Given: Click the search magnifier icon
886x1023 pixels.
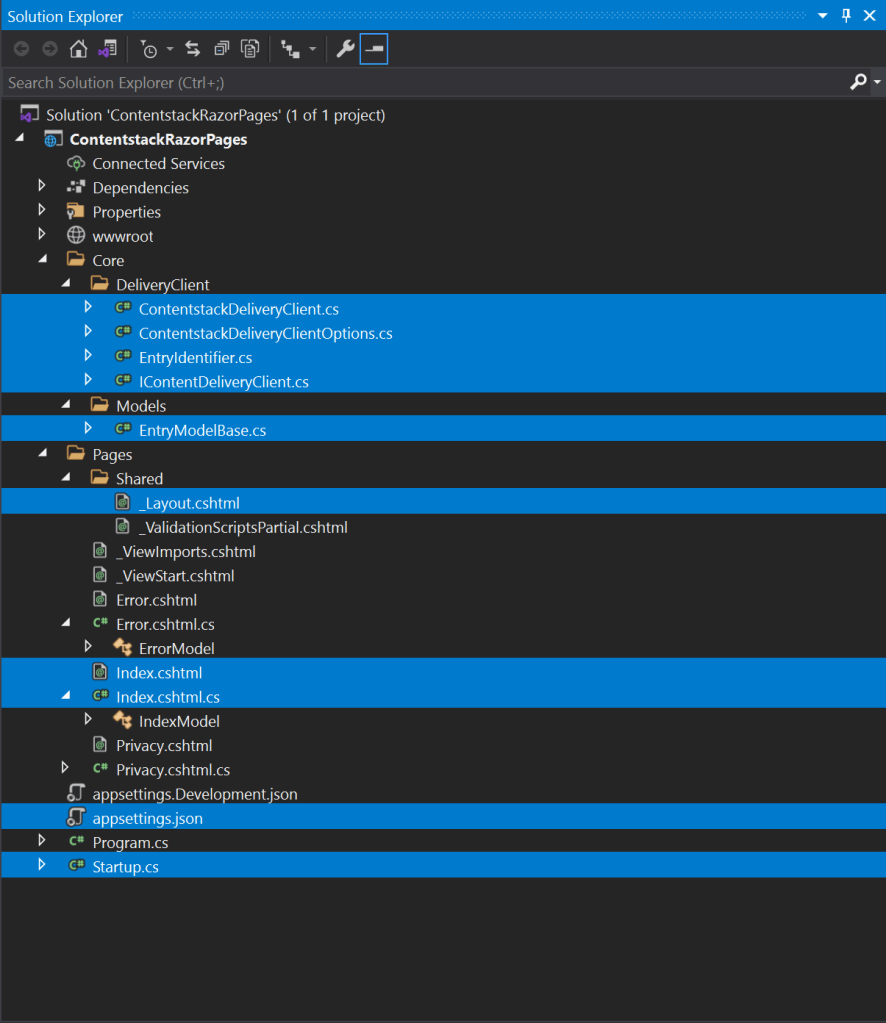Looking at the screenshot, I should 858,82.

■ ■ ■ ■ ■ ■ ■

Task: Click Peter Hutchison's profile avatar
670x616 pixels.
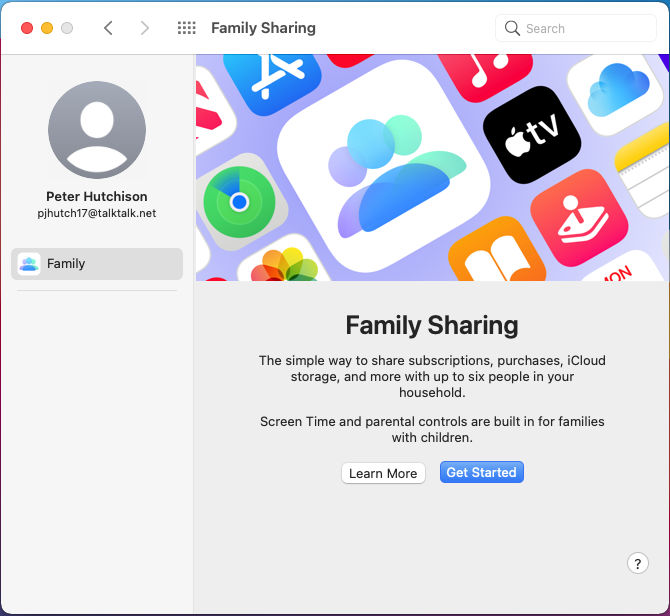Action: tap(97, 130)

■ ■ ■ ■ ■ ■ ■

> [EXERCISE DETAILS]:
Looking at the listing above, which lines hold "Click"? Copy every such line.

> [RESPONSE TO THIS EXERCISE]:
Given: Click the search magnifier icon
Task: Click Peter Hutchison's profile avatar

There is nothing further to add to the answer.